(Stored items)
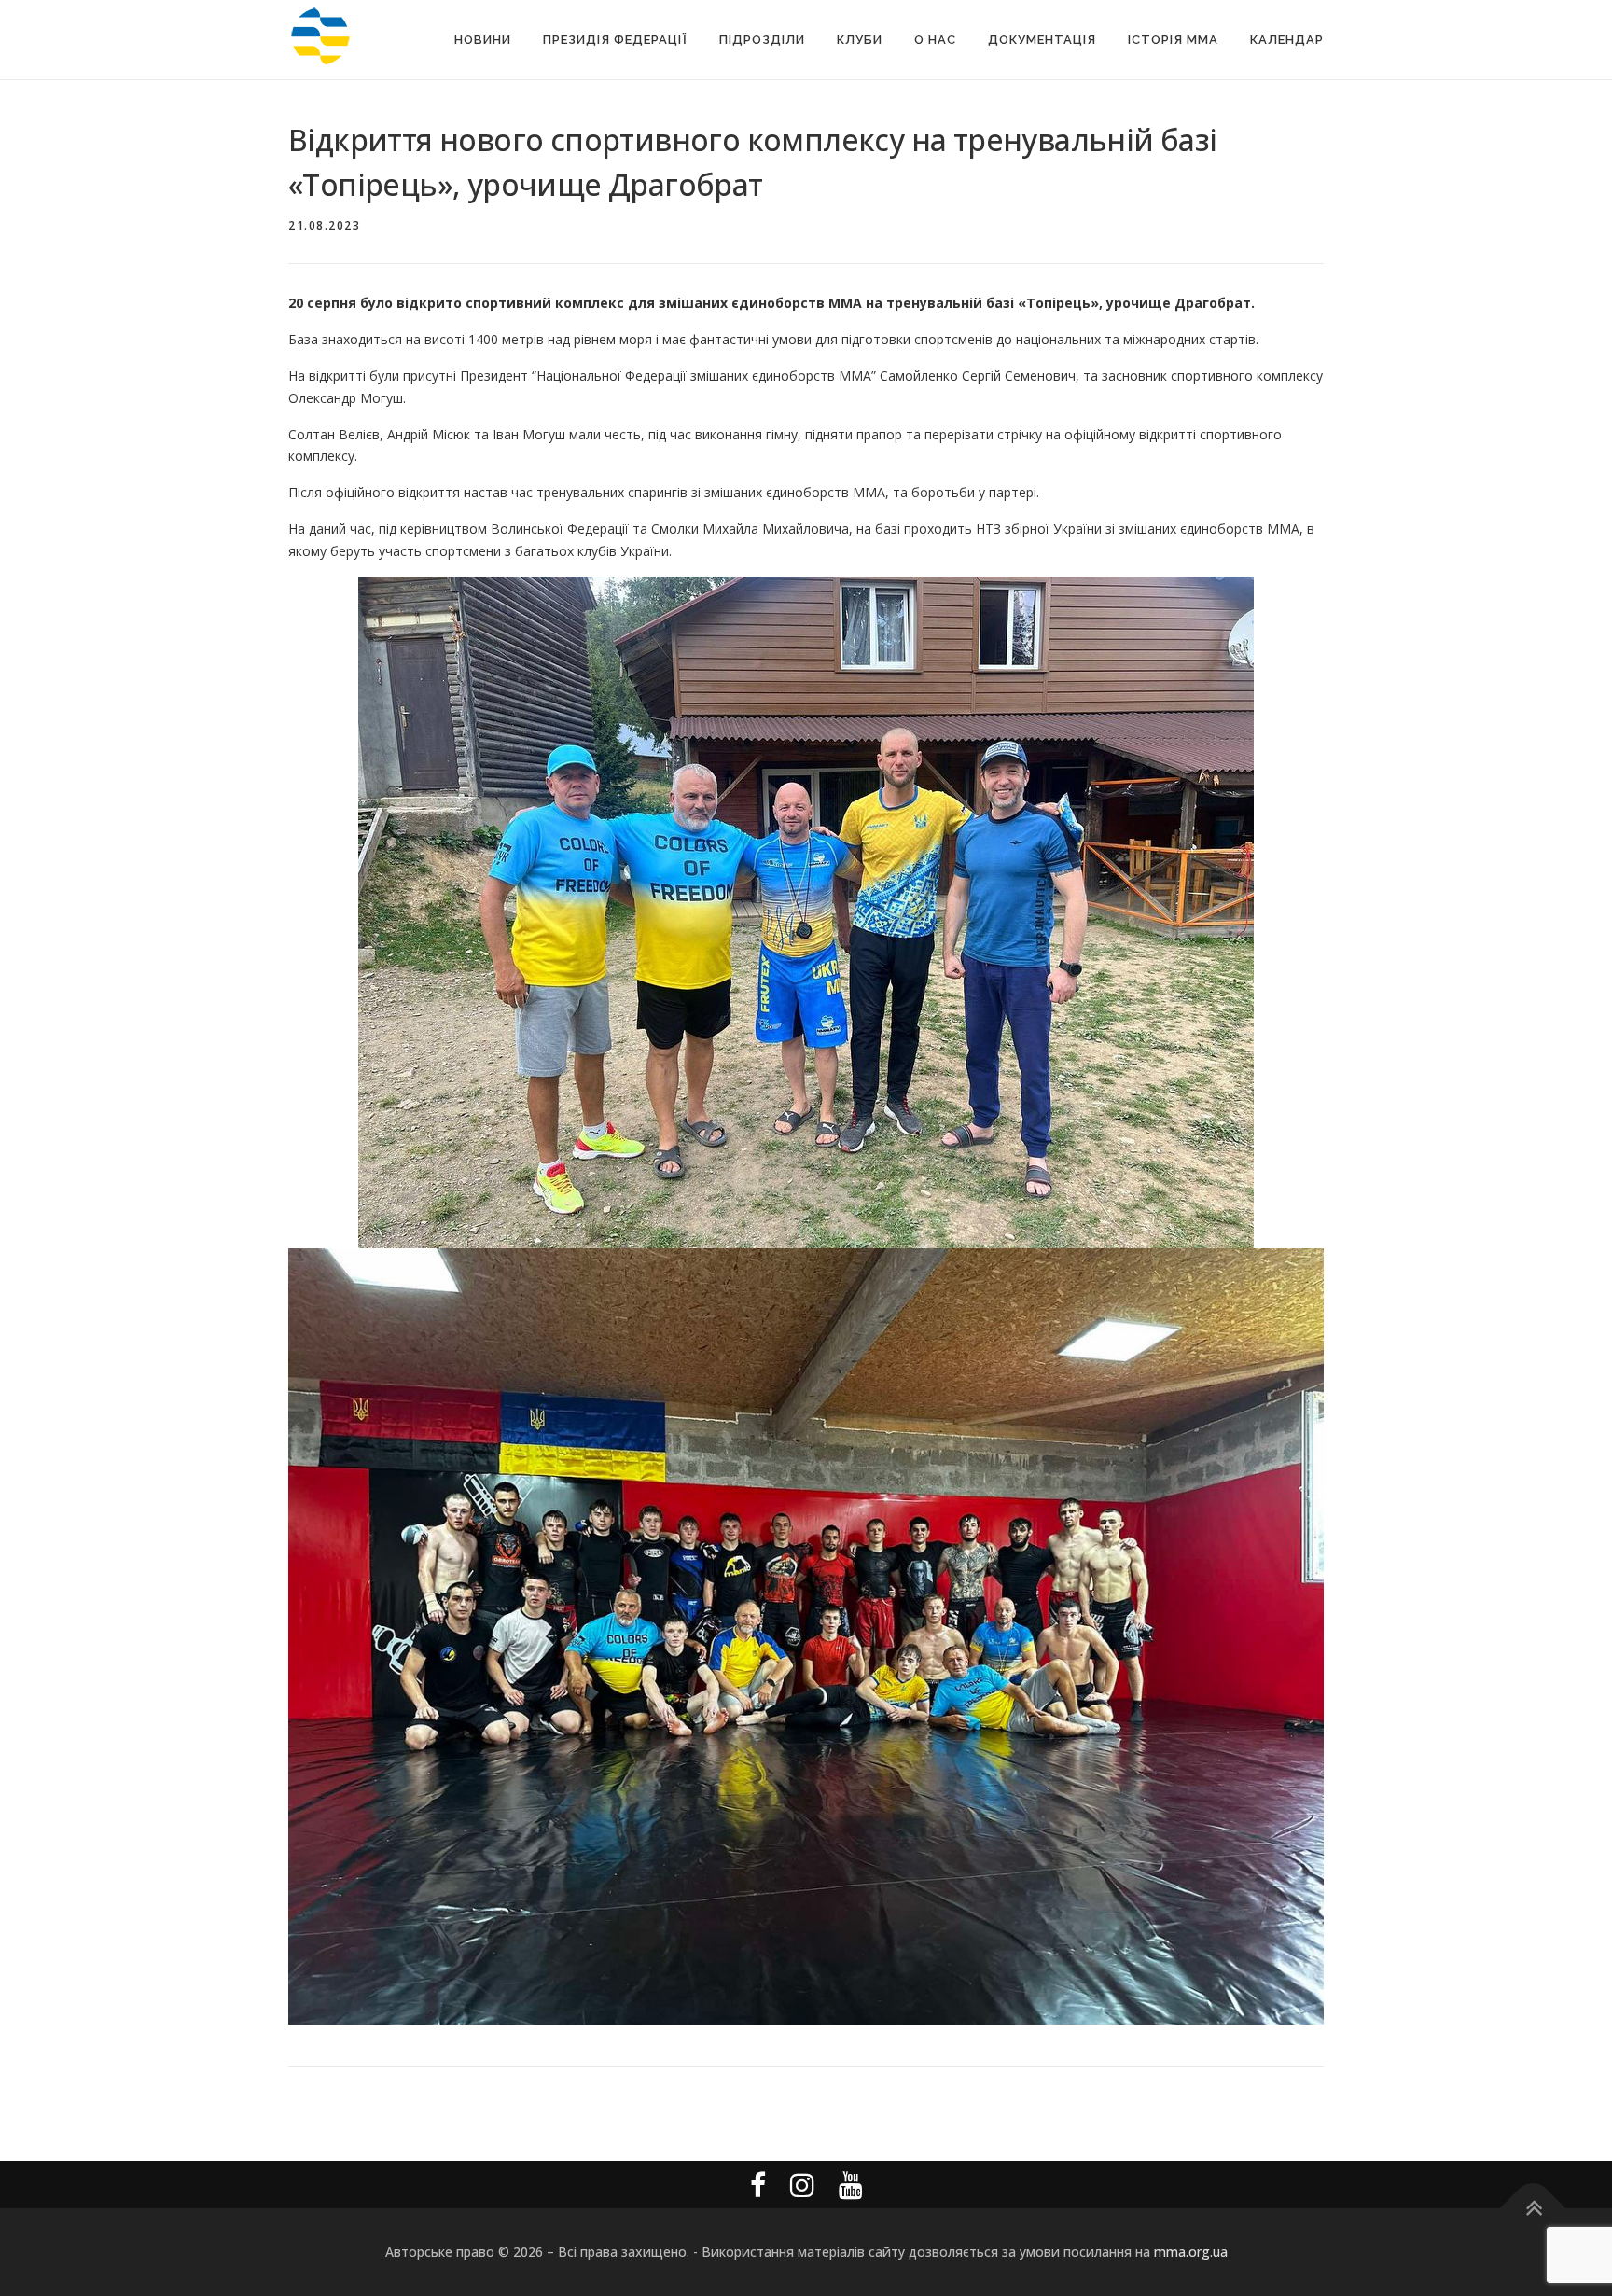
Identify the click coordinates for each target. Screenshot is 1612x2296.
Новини (482, 40)
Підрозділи (762, 40)
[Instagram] (802, 2184)
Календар (1287, 40)
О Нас (935, 40)
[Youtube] (851, 2184)
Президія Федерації (615, 40)
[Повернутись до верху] (1533, 2209)
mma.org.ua (1191, 2252)
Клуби (859, 40)
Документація (1042, 40)
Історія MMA (1173, 40)
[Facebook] (758, 2184)
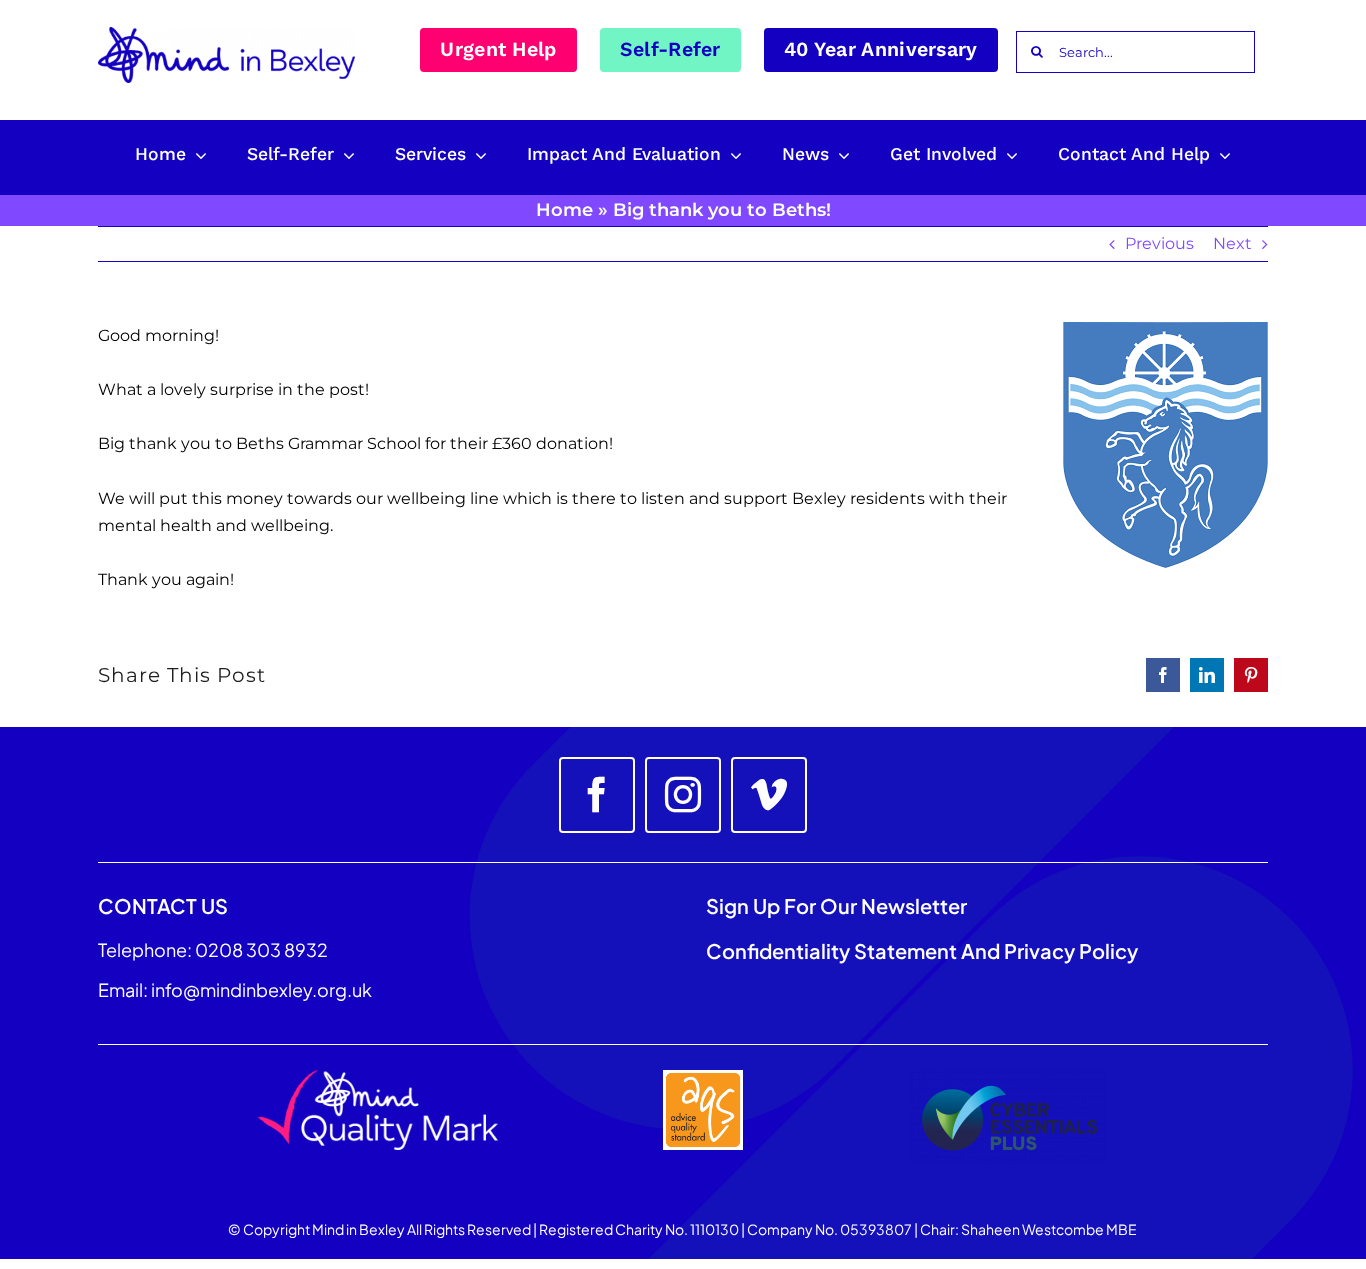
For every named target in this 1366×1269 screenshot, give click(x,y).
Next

## EXERCISE REQUIREMENTS:
Show the lines of the records that contain the word "click".

## WRITTEN ANSWER:
Identify the click coordinates for each target. Screenshot is 1612x2296.
For every named target in this 1366×1269 screenshot, give click(x,y).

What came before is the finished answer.